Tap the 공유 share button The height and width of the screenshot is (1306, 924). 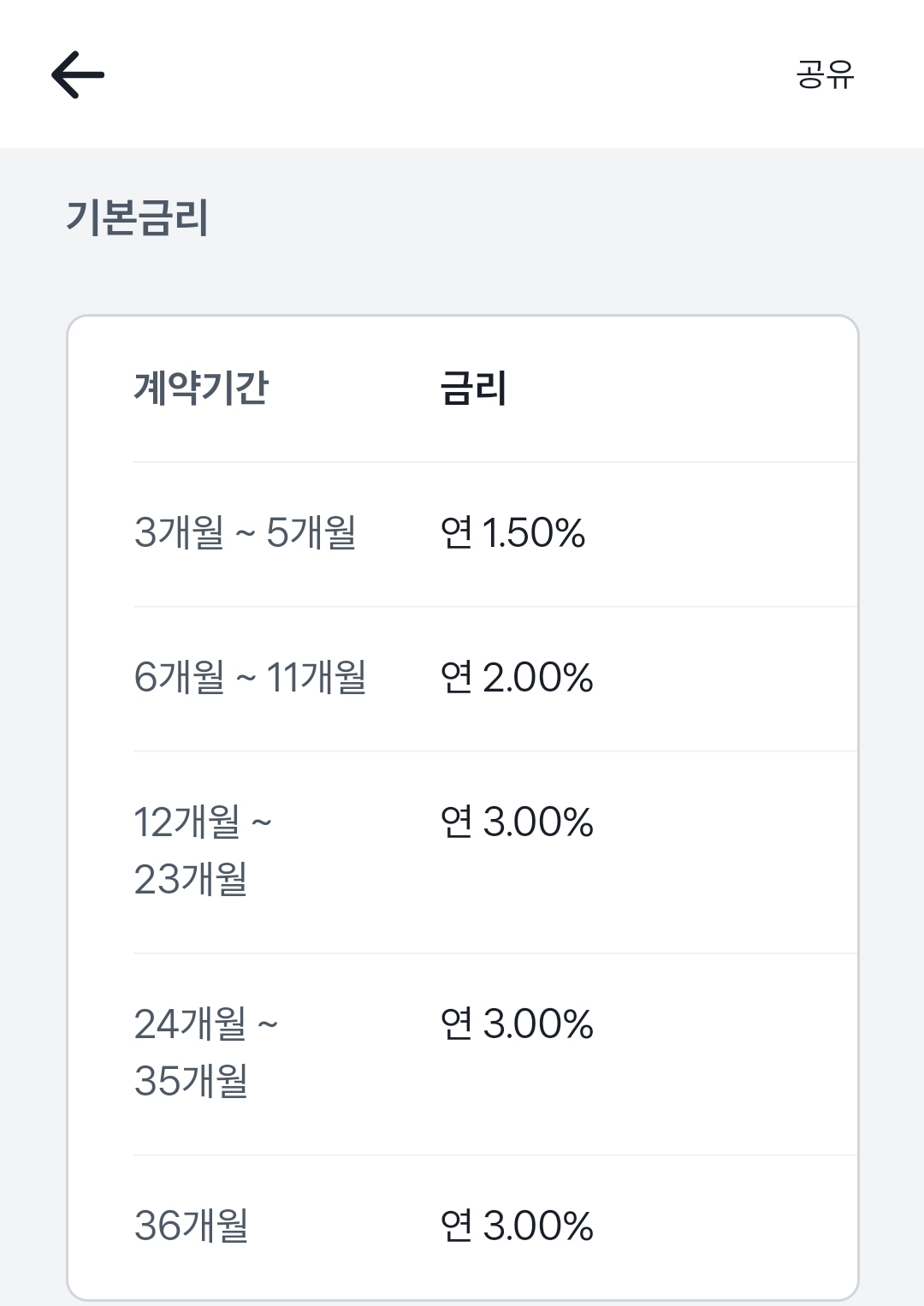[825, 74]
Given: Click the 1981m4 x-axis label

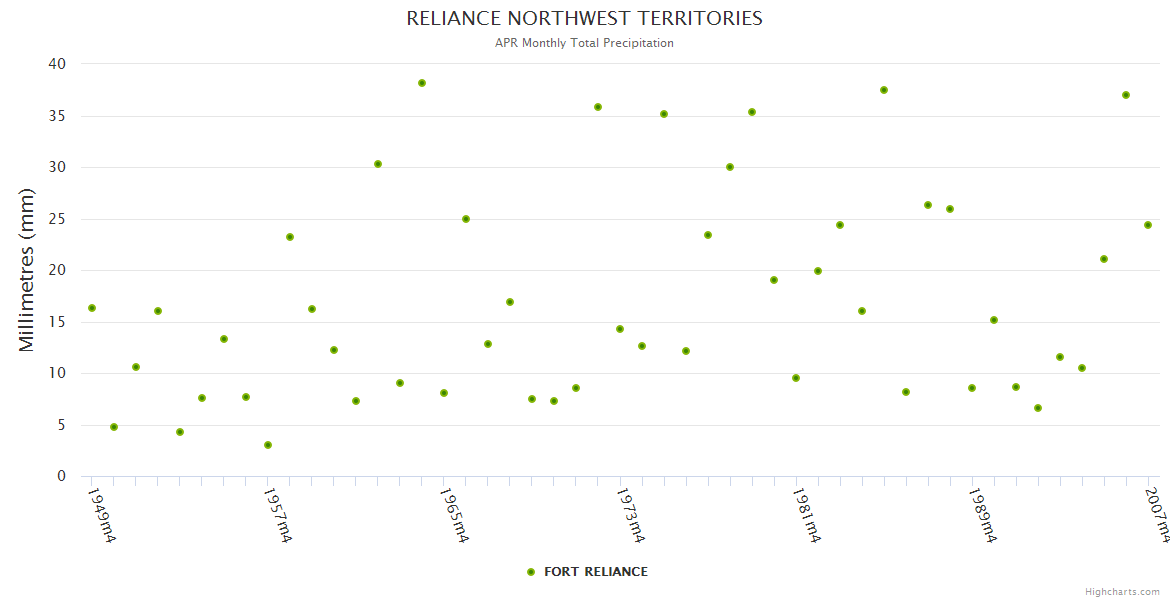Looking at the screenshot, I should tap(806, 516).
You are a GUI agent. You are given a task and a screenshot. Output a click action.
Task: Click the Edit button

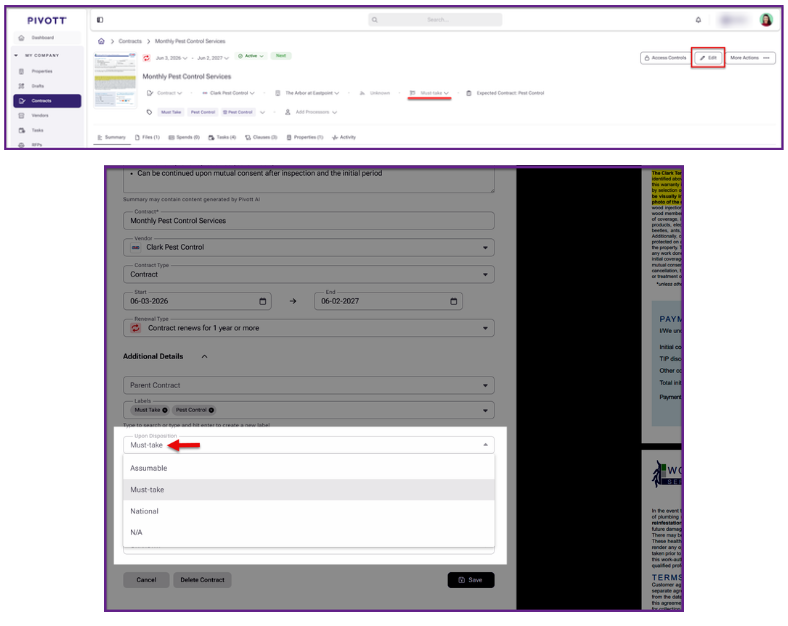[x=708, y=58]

################

• BRIEF
A word-for-word copy is required of the lines above from the line with "Given: Click the 1981m4 x-axis label" through the last line of the data; no other lines and no pictures belong in it.

• EXERCISE RESPONSE
Given: Click the 1981m4 x-axis label

Looking at the screenshot, I should tap(806, 516).
You are a GUI agent. You are given a task and a screenshot. Output a click action.
Task: Click the Edit button

[x=708, y=58]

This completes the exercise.